■ PROBLEM TO WORK ON ■
Collect every line of the listing below that contains the string "pixels". Uppercase and lowercase letters count as different.

**** RECORDS FOR THE EXERCISE ****

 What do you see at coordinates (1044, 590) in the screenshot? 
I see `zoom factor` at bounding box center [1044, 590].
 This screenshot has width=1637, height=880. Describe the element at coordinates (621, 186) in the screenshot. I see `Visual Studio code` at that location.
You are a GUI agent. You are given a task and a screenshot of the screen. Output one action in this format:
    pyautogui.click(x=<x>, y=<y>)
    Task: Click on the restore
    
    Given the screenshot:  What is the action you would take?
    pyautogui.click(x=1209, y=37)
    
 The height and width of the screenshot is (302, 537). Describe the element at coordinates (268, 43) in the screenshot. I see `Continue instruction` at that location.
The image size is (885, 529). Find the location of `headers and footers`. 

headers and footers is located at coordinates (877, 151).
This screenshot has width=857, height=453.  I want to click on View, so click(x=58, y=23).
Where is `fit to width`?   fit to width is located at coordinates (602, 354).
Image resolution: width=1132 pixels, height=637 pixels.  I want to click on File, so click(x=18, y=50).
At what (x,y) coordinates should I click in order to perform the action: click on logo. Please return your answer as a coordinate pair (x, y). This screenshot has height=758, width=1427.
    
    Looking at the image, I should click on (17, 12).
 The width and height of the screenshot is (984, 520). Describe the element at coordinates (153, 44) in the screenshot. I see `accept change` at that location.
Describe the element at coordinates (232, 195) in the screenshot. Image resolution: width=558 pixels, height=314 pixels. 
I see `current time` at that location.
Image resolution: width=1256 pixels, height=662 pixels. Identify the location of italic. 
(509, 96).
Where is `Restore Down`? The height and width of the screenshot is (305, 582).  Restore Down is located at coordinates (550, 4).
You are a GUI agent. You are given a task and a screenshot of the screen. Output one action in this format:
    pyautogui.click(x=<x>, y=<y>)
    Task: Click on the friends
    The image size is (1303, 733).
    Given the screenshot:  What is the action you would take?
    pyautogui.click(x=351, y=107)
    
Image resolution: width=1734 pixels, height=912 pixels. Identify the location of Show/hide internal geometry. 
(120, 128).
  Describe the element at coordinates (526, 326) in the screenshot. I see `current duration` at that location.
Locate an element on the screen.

****

■ FULL SOLUTION ■
Image resolution: width=1132 pixels, height=637 pixels.  I want to click on File, so click(x=18, y=50).
Describe the element at coordinates (232, 195) in the screenshot. Image resolution: width=558 pixels, height=314 pixels. 
Image resolution: width=1256 pixels, height=662 pixels. Identify the location of italic. 
Image resolution: width=1734 pixels, height=912 pixels. Identify the location of Show/hide internal geometry. 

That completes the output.